** Excerpted passage **

Subject to Article IX, a Participant has a non-forfeitable interest in his or her Account under
this Plan at all times.

- 16 -

 

ARTICLE VIII

ADMINISTRATION, FUNDING AND AMENDMENT/TERMINATION

	8.1	 	Administration.
	 
	 	 	The Committees shall have full discretion to interpret and administer this Plan and their
decisions in any matter involving the interpretation and application of this Plan shall be
final and binding on all parties.
	 
	8.2	 	Funding.
	 
	 	 	This Plan will be unfunded. Contributions are intended to be invested under a Rabbi Trust
and remain part of the general assets of the Corporation. Benefits under this Plan will be
paid from the general assets of the Participating Employers and from Corporation-held assets
intended to be held under the Rabbi Trust. The rights of a Participant or Beneficiary shall
be those of an unsecured creditor of the Corporation and the Participating Employers.

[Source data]

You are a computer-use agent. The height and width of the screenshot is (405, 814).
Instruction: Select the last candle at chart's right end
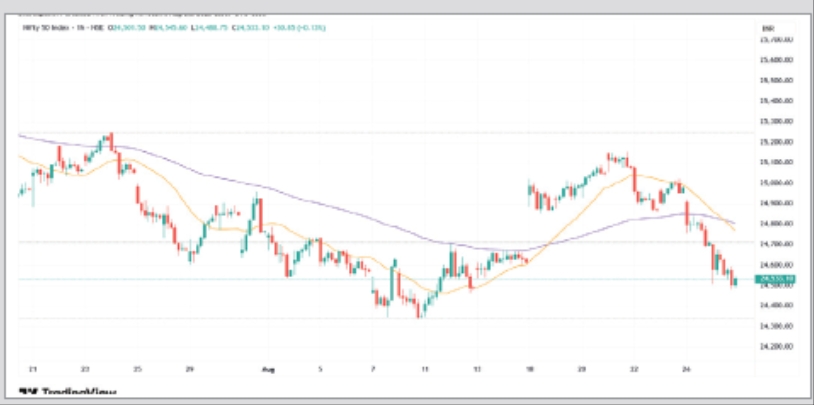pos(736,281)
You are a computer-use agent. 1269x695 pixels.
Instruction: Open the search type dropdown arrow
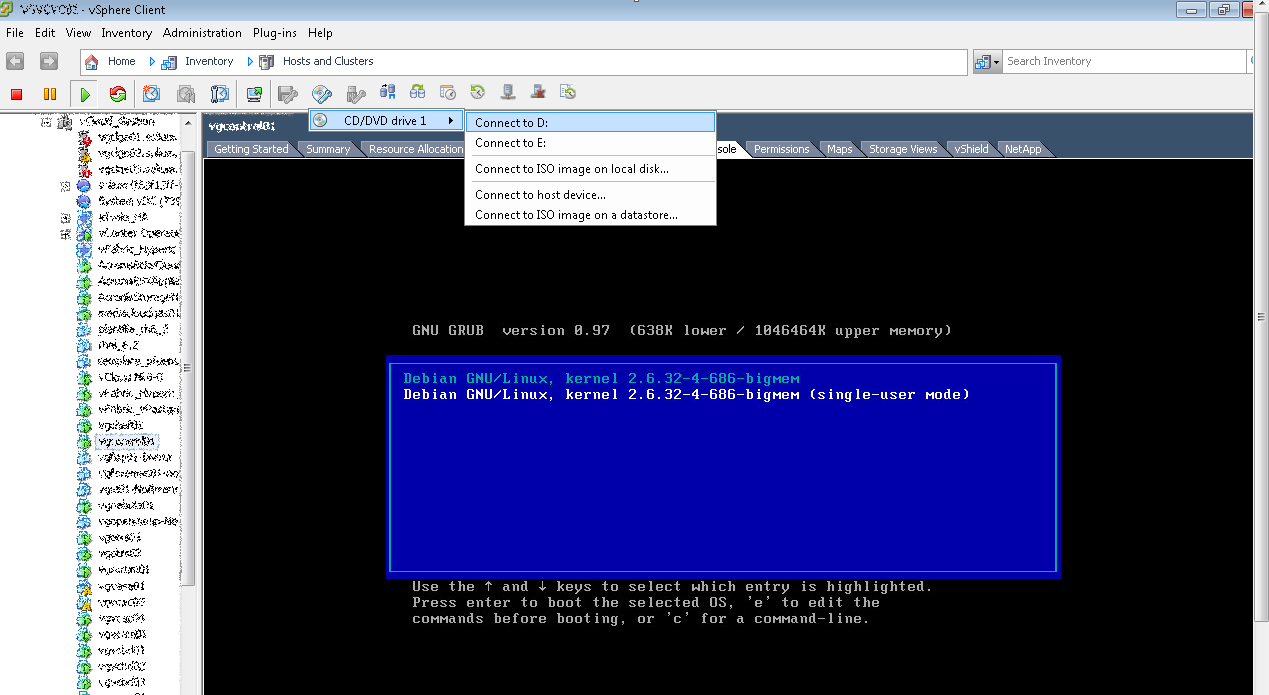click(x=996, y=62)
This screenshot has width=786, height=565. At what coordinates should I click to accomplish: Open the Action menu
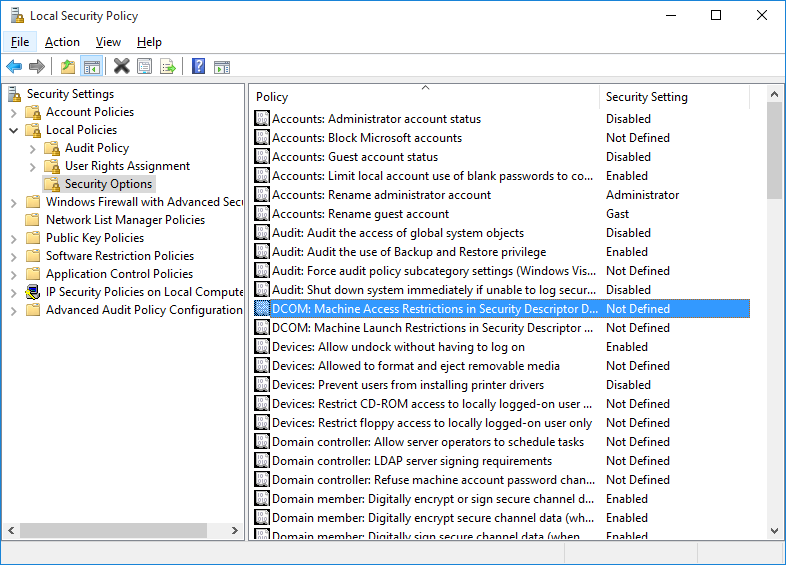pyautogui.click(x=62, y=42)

---

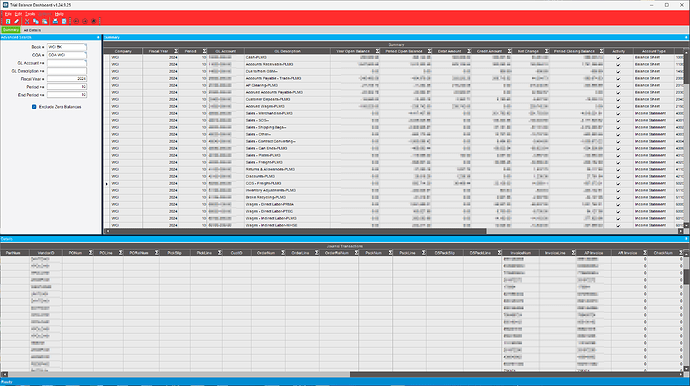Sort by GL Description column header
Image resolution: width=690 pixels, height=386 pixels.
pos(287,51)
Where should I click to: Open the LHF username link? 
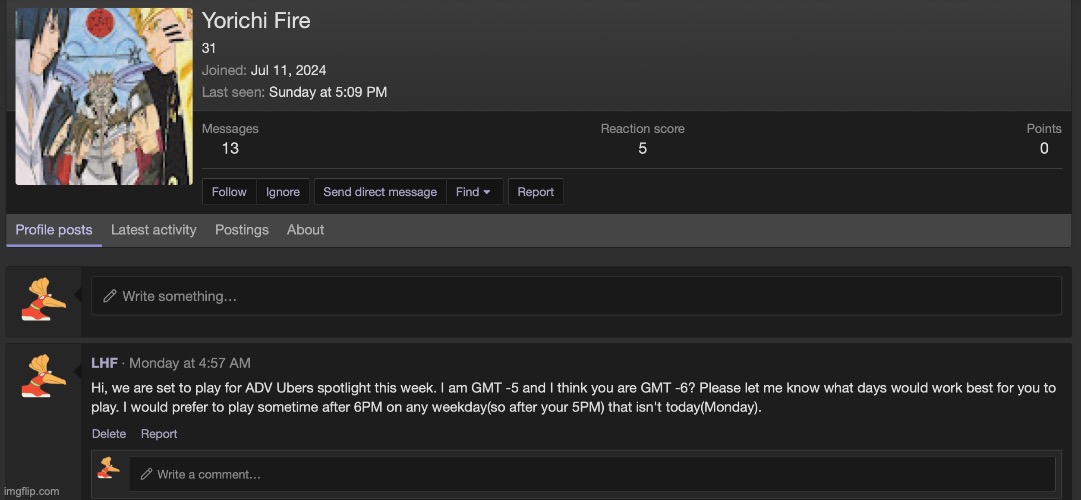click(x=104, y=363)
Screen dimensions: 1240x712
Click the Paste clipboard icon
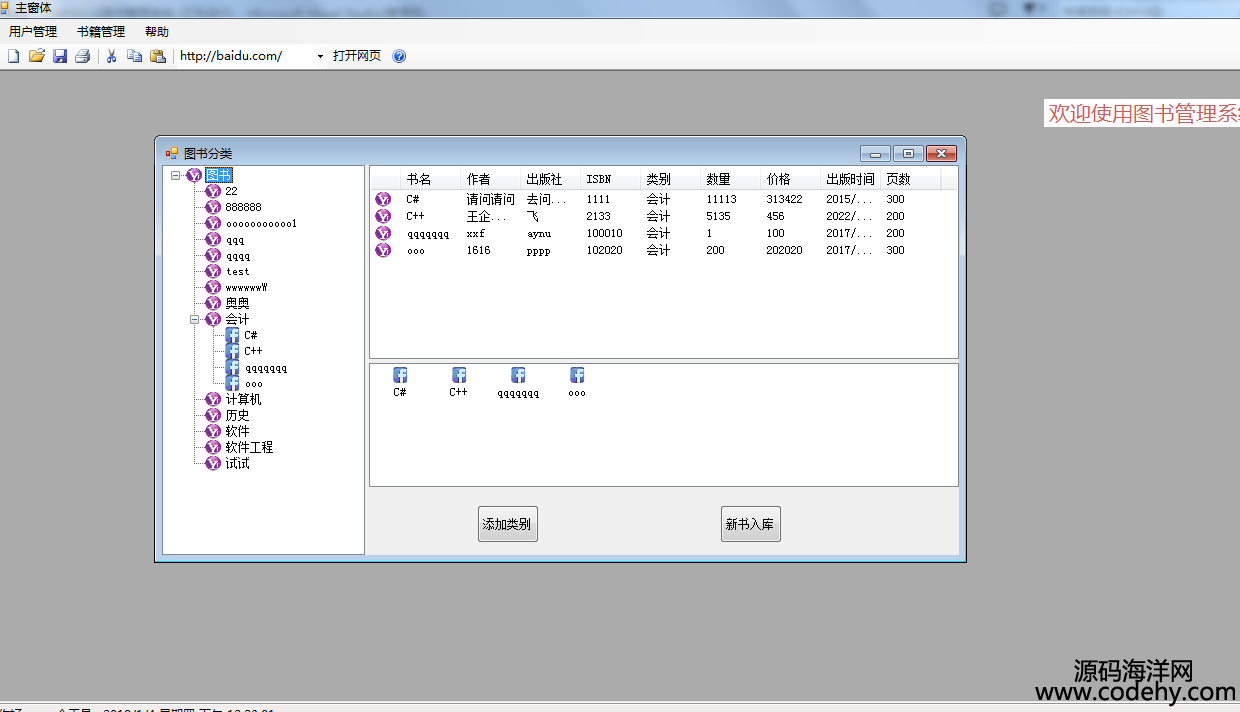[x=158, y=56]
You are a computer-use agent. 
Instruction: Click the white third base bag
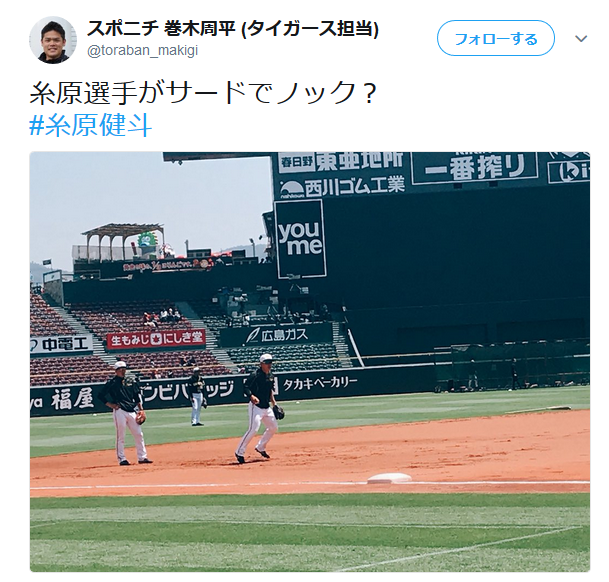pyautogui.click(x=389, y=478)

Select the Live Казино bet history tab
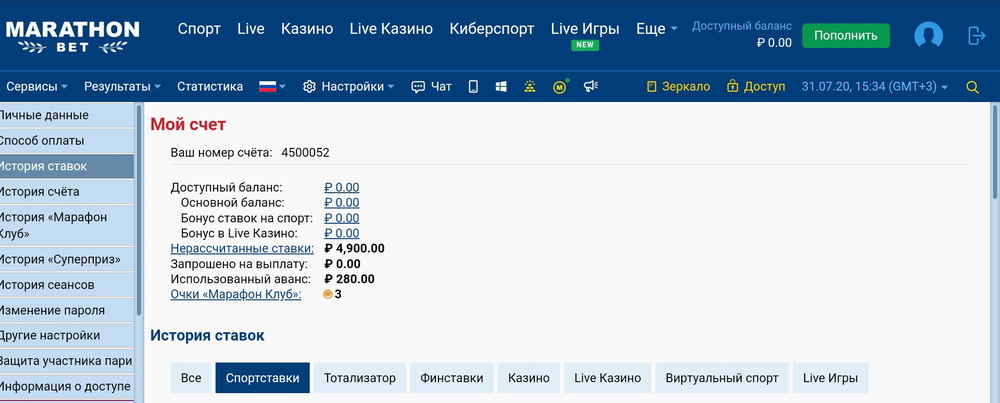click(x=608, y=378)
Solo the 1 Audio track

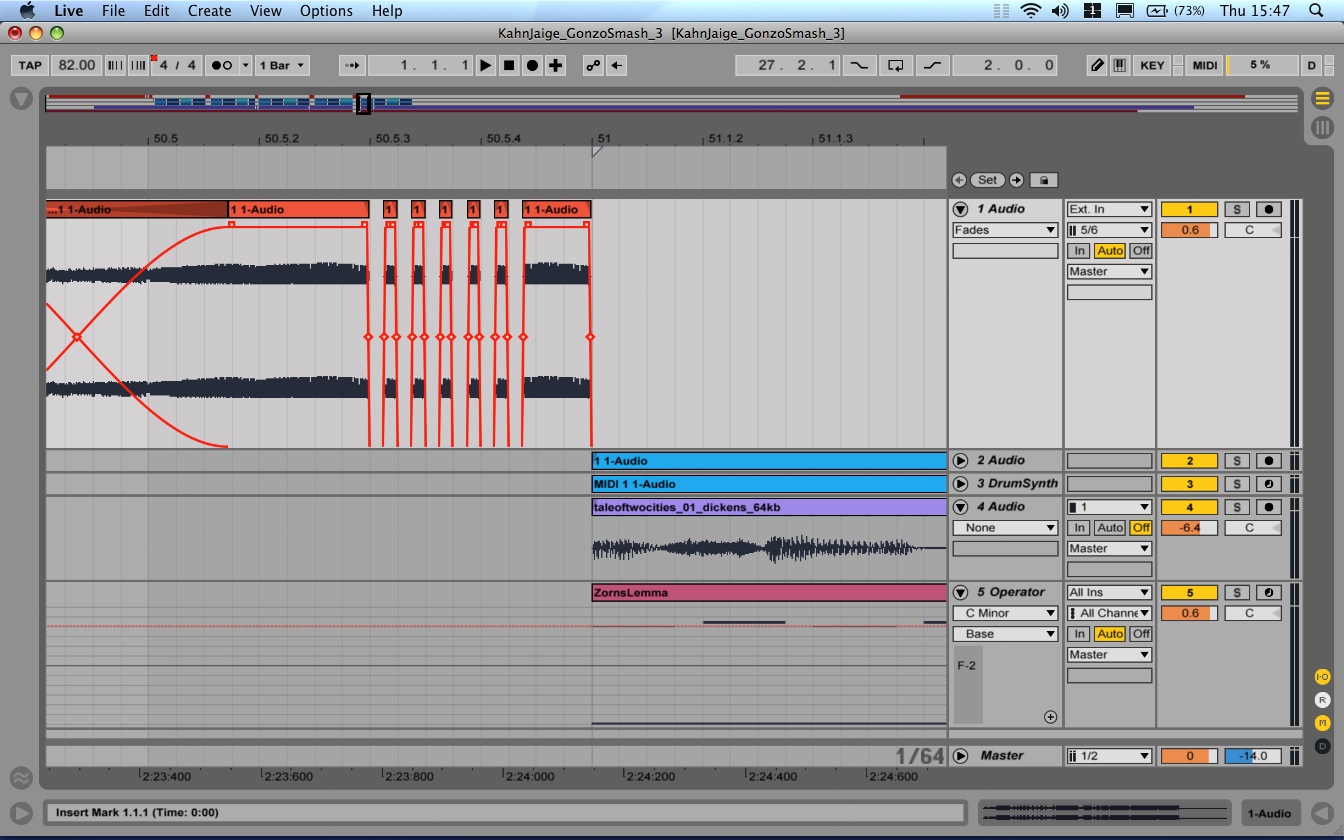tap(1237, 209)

** Exercise set **
1. Answer these questions about the plan excerpt:
(a) Who has full discretion to interpret and administer the Plan?
(b) Under what kind of trust are contributions intended to be invested?
(c) What are the rights of a Participant or Beneficiary?
2. Can you transcribe the stretch of the plan excerpt from "ADMINISTRATION, FUNDING AND" through "on all parties."?
None of these rows matter here.

** Responses to the exercise **
1.
(a) The Committees.
(b) A Rabbi Trust.
(c) Those of an unsecured creditor of the Corporation and the Participating Employers.

2.
ADMINISTRATION, FUNDING AND AMENDMENT/TERMINATION

	8.1	 	Administration.
	 
	 	 	The Committees shall have full discretion to interpret and administer this Plan and their
decisions in any matter involving the interpretation and application of this Plan shall be
final and binding on all parties.